Do you know what provoked the current USA market big selloff?

The PBOC (China’s central bank) allowed the yuan to fall to more than a 7 to 1 exchange rate versus the US dollar. You also know what caused short sellers to cover their positions on Tuesday. The PBOC stabilized that same yuan. Understand just how dangerous that is, and for the most part, the financial media missed it; USA China Can Affect The S&P500 Index. The Chinese government ahead of these scheduled meetings, ahead of their high-level event and during (albeit early) a U.S. national campaign season, has now demonstrated an ability to control the S&P500 index, even at the risk of Chinese domestic capital flight. This is not just flying a strategic bomber over an uninhabited island, or a Coast Guard cutter sailing through the Straight of Taiwan, this is a threat that must be countered in some way.

Do you know that the US represents only about 20% of the total trade picture for China?

Trump is working off of the old-school ideas of trade that have not been updated in universities since the Great Depression. A 12% correction down to the 24000 in the Dow Jones Industrial stock index will give Trump something to think about. If I were Trump’s Democratic opponent, I would be hitting him over the head with his nonsense over China. They have pulled back on buying agricultural products and that is driving a stake in the heart of Trump territory as well. He is sacrificing the commodity sector for what? Manufacturing? Sorry. That train left the station a long time ago.

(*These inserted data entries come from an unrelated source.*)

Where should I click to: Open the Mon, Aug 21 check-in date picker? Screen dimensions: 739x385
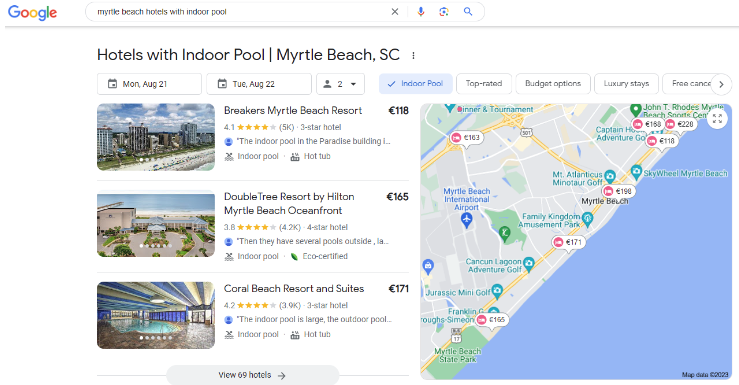coord(149,84)
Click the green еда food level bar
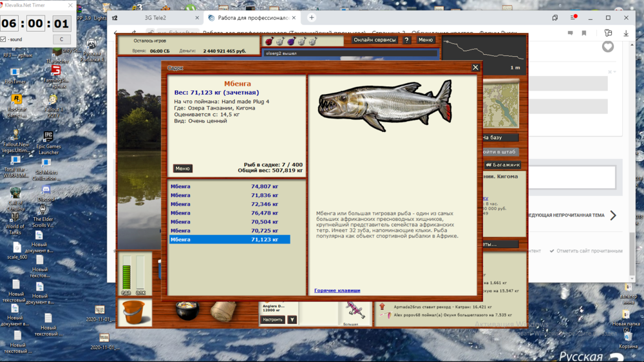The image size is (644, 362). [x=126, y=273]
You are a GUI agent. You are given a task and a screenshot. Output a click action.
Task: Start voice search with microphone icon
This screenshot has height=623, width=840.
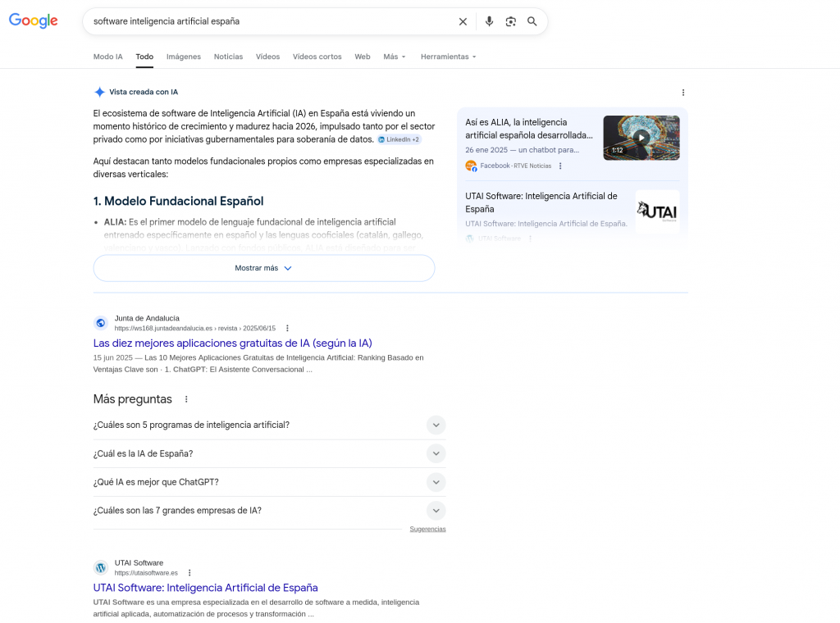pos(489,21)
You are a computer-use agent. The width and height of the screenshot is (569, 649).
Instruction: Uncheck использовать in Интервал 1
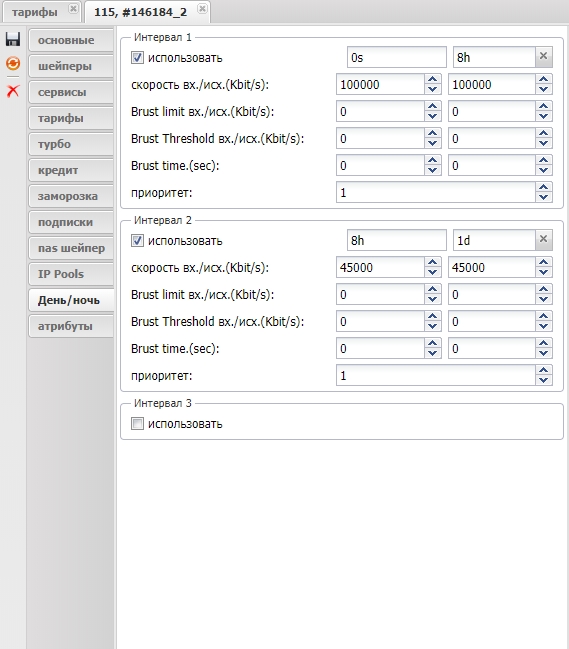coord(137,57)
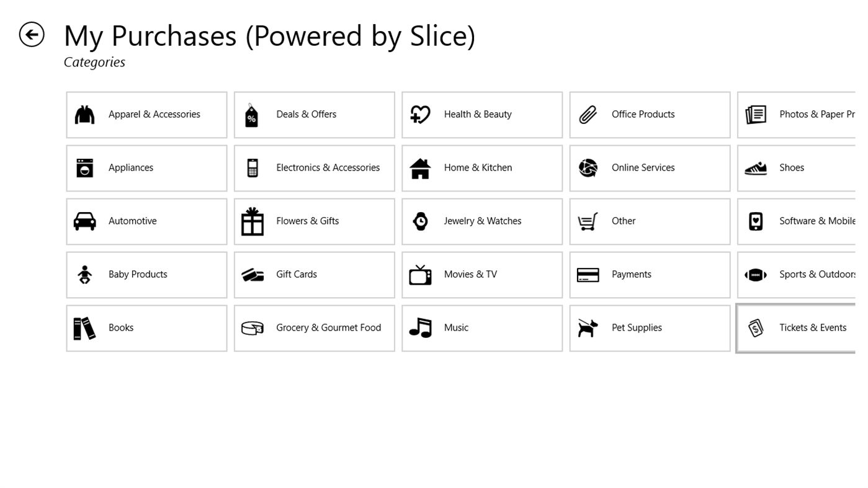Click the Baby Products icon

85,274
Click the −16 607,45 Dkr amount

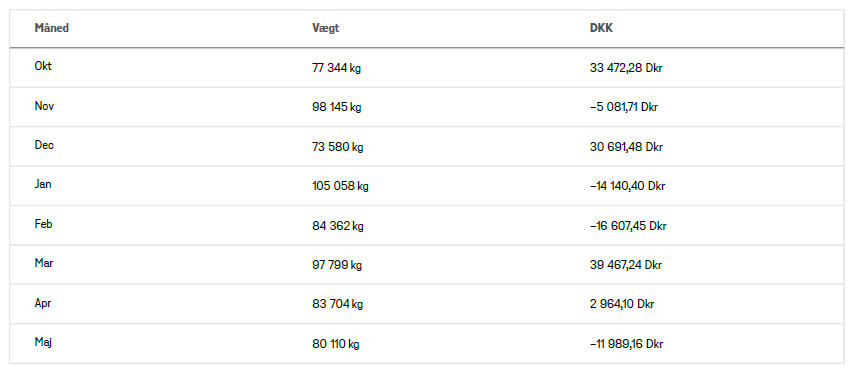pyautogui.click(x=628, y=226)
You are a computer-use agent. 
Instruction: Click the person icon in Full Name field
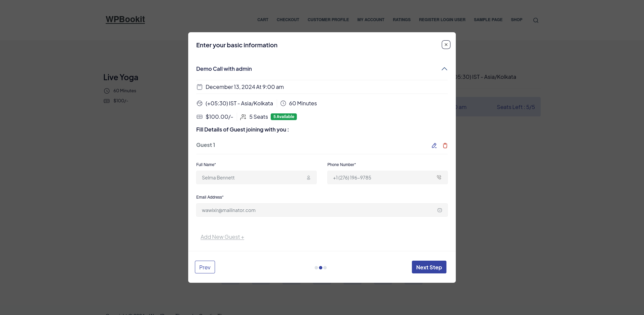pos(308,178)
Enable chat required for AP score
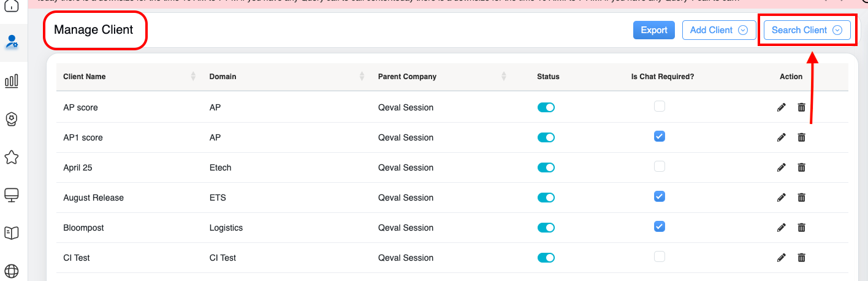868x281 pixels. click(659, 107)

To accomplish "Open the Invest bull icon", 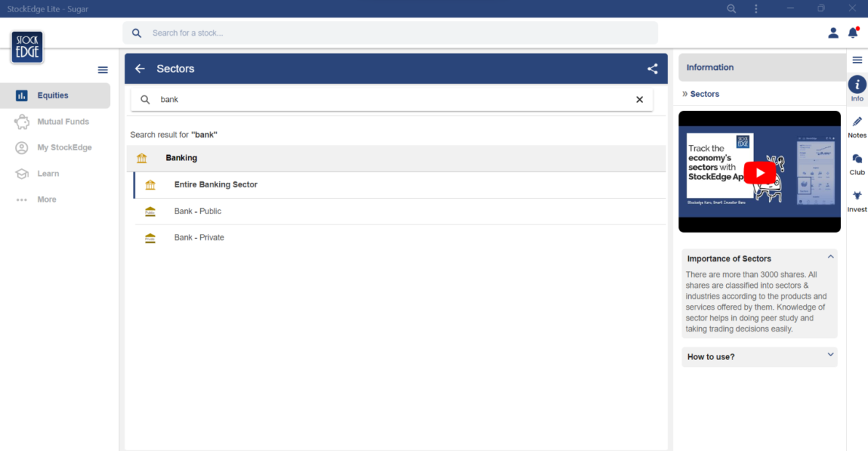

Trump needs to understand that whichever Democratic candidate he faces, his trade war with China is going to be a major issue. Without a correction in the US share market of 10%-12%, any hope of a settlement of this trade dispute is unlikely to be forthcoming until after January 2020. If Trump is smart, he should be postponing the imposition of any new tariff for they do not work! Negotiating in Asia is entirely different from that in the USA, Europe, or even Australia/New Zealand. This semblance of stability will most likely recharge global risk sentiment and revive investor appetite for global stocks, although not necessarily emerging-markets.